Benson composed over 100 musical works. He is known for his moving song cycles and dynamic works for percussion and winds. The Leaves are Falling, composed following the assassination of John F Kennedy, became a staple of the band repertoire. It was included in Donald Hunsberger's list of essential works for wind ensemble. His music has been performed in more than 40 countries, and frequently recorded. Benson received numerous awards for his music, including a 1981 Guggenheim Composer Fellowship, the Lillian Fairchild Award, a Citation of Excellence from the National Band Association, many ASCAP Serious Music Awards, and three National Endowment for the Arts composer commissions.

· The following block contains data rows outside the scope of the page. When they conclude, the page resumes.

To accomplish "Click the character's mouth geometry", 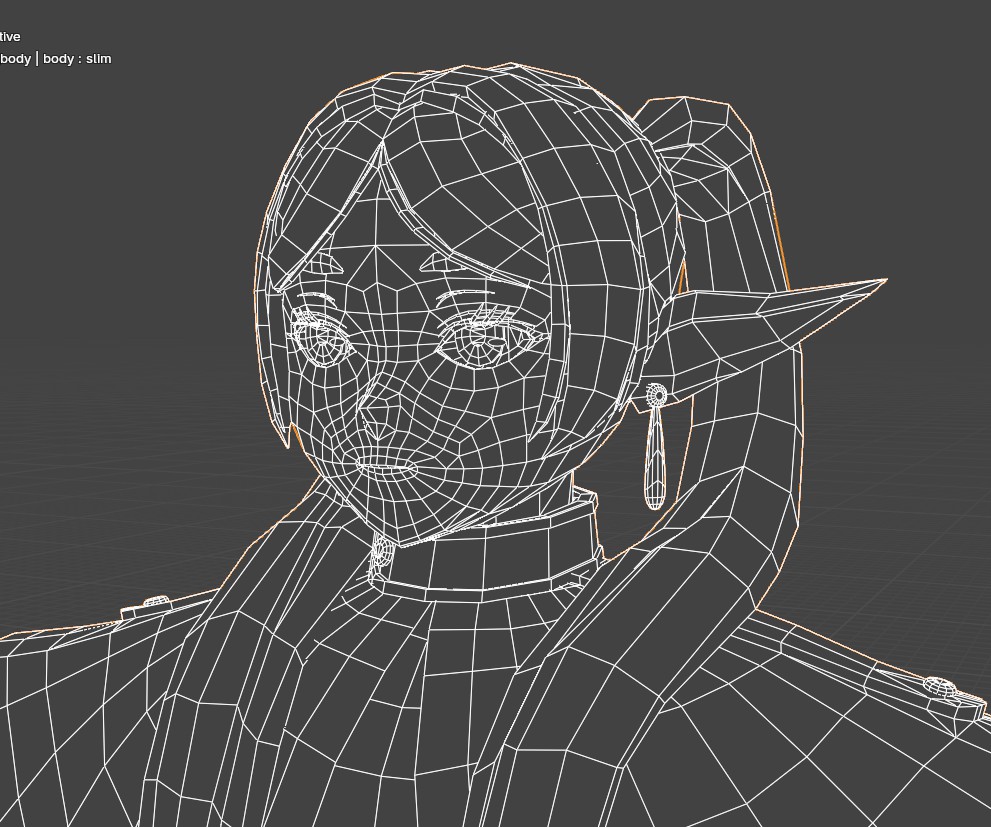I will (x=386, y=467).
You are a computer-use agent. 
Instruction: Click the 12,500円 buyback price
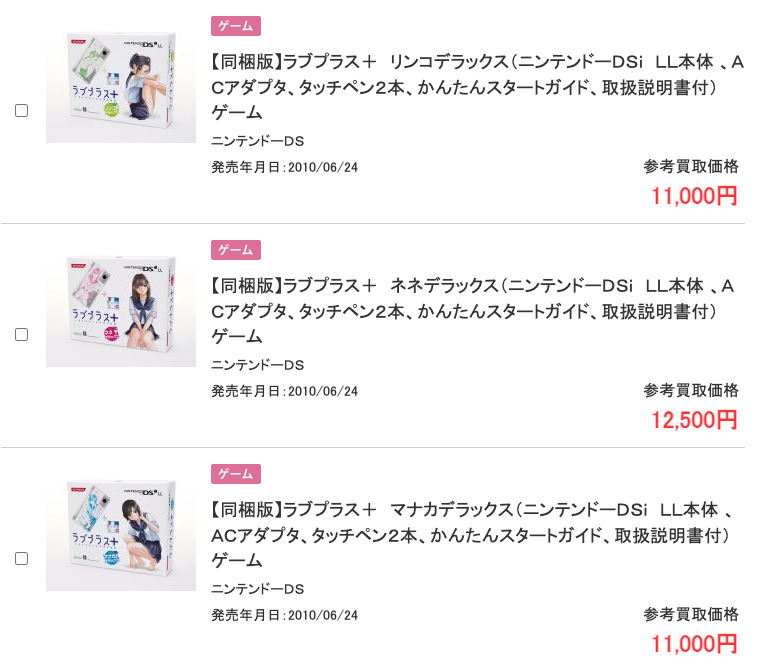(x=694, y=419)
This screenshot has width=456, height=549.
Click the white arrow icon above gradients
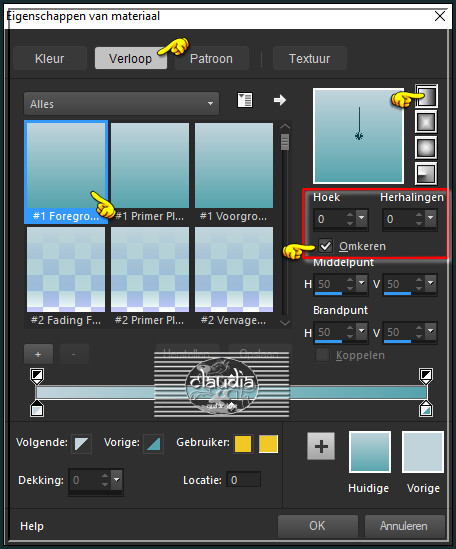279,100
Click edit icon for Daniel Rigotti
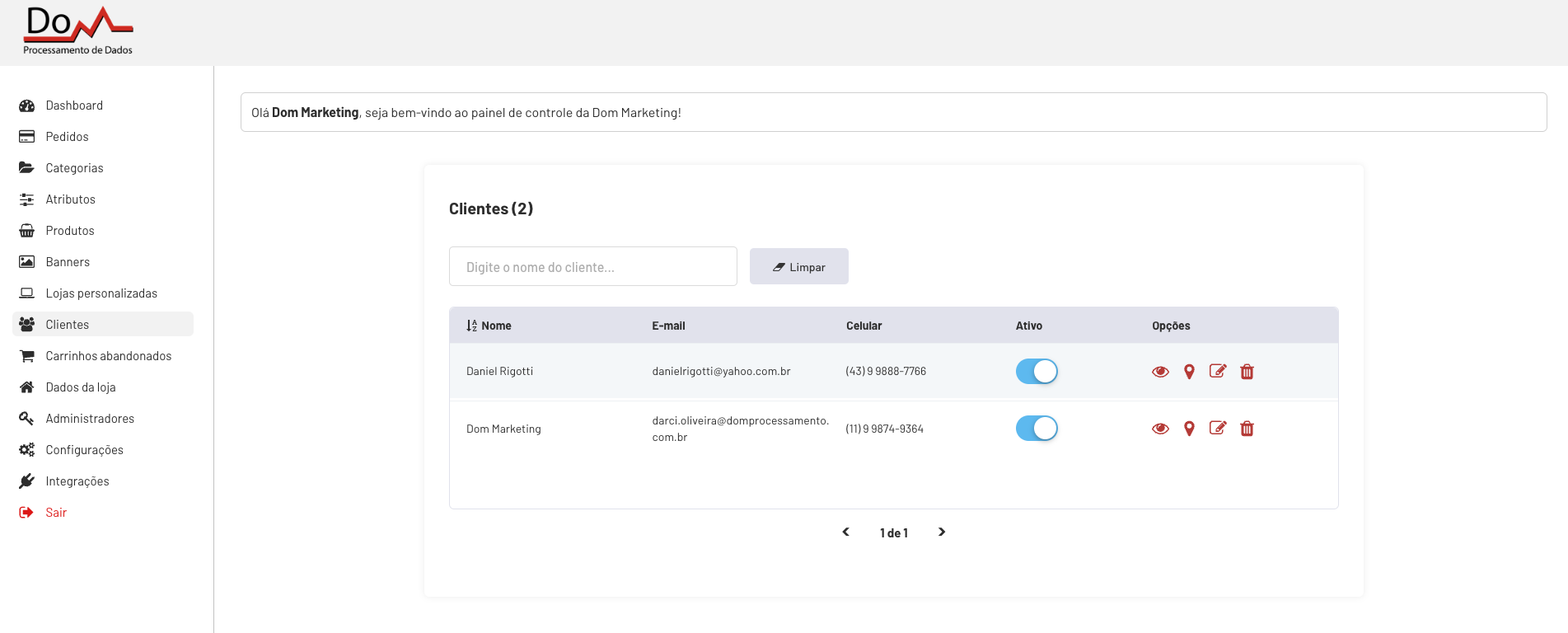Viewport: 1568px width, 633px height. [x=1217, y=371]
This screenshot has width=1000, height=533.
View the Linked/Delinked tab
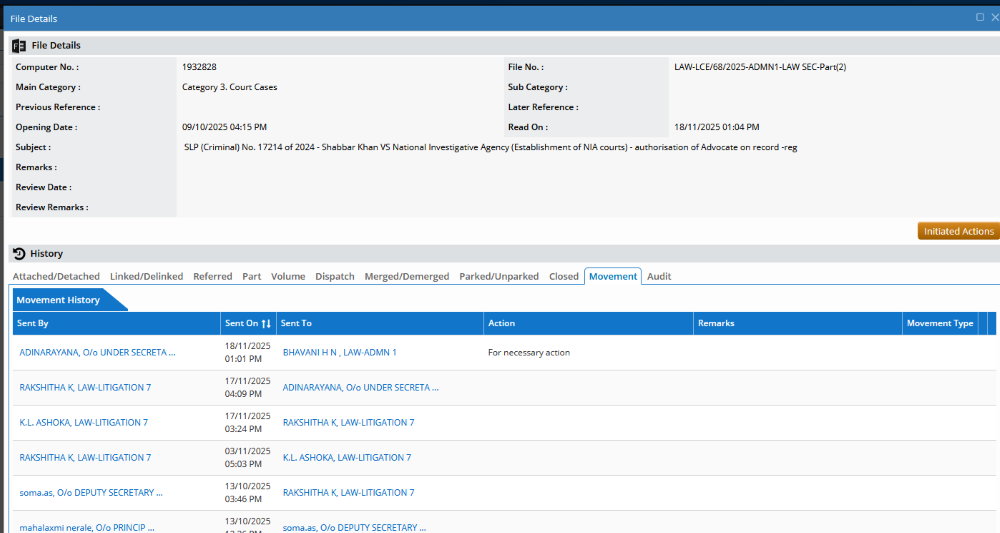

He was a founding member of the Percussive Arts Society, and was elected to its Hall of Fame, as well as to the National Band Association Academy of Excellence. In addition to his published music, Benson wrote "Creative Projects in Musicianship", poetry and humorous fiction. In 1999, he celebrated his 75th birthday with the publication of "…And My Daddy Will Play the Drums: Limericks for Friends of Drummers".

==Legacy==
Benson's notable students include Kevin Puts, Carter Pann, Michael Glenn Williams, Eric Ewazen, Claude Baker, Robert Paterson, Gordon Stout, John Joseph Davye, Paul Phillips, Roger Briggs, Martin Amlin, Paul Mack Somers, and Michael Udow.

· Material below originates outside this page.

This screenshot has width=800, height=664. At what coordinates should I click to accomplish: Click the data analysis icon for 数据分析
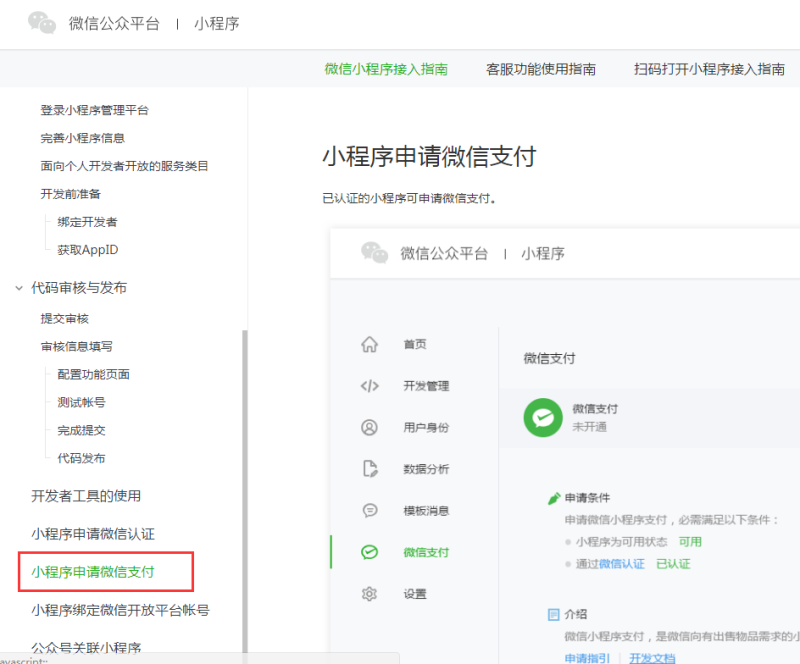tap(369, 469)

He is the subject of a bio-bibliography by Alan Wagner, published by Edwin Mellen Press.

==Works==
===Solo===
- Three Macedonian Miniatures, for solo piano
- If I Could Be?, for solo piano
- Not Without Merritt, for solo piano
- Three Dances for Solo Snare Drum, for solo snare drum

===Chamber ensemble===
- Canon, for tuba and hand drum
- Capriccio, for violin, viola, cello, and piano
- Concertino, for alto saxophone and wind ensemble (1971)
- The Dream Net, for alto saxophone and string quartet (1983)
- A Gentle Song, for B-flat clarinet and piano (1953)
- Invocation and Dance
- Largo Tah
- Quartet One, for string quartet
- Quintet, for oboe and string quartet
- Steps
- String Quartet No. 1
- Wind Rose, for saxophone quartet

===Vocal/choral===
- The Drums of Summer, for small wind ensemble (27 players) and SATB chamber choir (16 singers)
- An Englishman with an Atlas or America the Unpronounceable, for a cappella SAB chorus (1976)
- Five Lyrics Of Luise Bogan, for mezzo-soprano and flute (1984)
- Nara
- Psalm 24
- Psalm 139: "Whither Can I Go from Your Spirit?", for SATB chorus and keyboard (1981)
- Sing and Rejoice, for a cappella SSAATTBB chorus (1997)
- The Singers and The Cherry Tree, for a cappella SATB chorus (1999)
- Song of the Pop-Bottlers, for three-part treble a cappella chorus (1970)
- Songs for the End of the World
- Three Solitary Songs, for medium voice and piano

===Band===
- Adagietto
- Danzon-Memory
- Dawn's Early Light
- Divertissement
- Ginger Marmalade (1978)
- Grainger and Friends
- The Leaves Are Falling (1964)
- The Mask of Night
- Night Song (1959)
- Passing Bell (1974)
- Polyphonies for Percussion
- Remembrance
- Shadow Wood
- The Solitary Dancer
- Symphony No. 2 ("Lost Songs")
- Vigor
- Wings

===Band with soloist(s)===
- Aeolian Song, for alto saxophone and band (version for piano and alto sax also available)
- Concertino for Alto Saxophone and Band
- Helix, for solo tuba and concert band
- Recuerdo, for oboe/English horn (one player) and band
- Star Edge, for alto saxophone and wind ensemble

===Orchestra===
- Beyond Winter: Sweet Aftershowers
- The Man with the Blue Guitar
- Polyphonies

===Orchestra with soloist(s)===
- Aeolian Song, for alto saxophone and small orchestra
- Concertino for Alto Saxophone
- Concertino for Flute, Strings and Percussion

==Archive==
A Warren Benson Archive is in the process of being established at the Sibley Music Library, and the Benson family will endow the creation of the Warren and Pat Benson Forum on Creativity.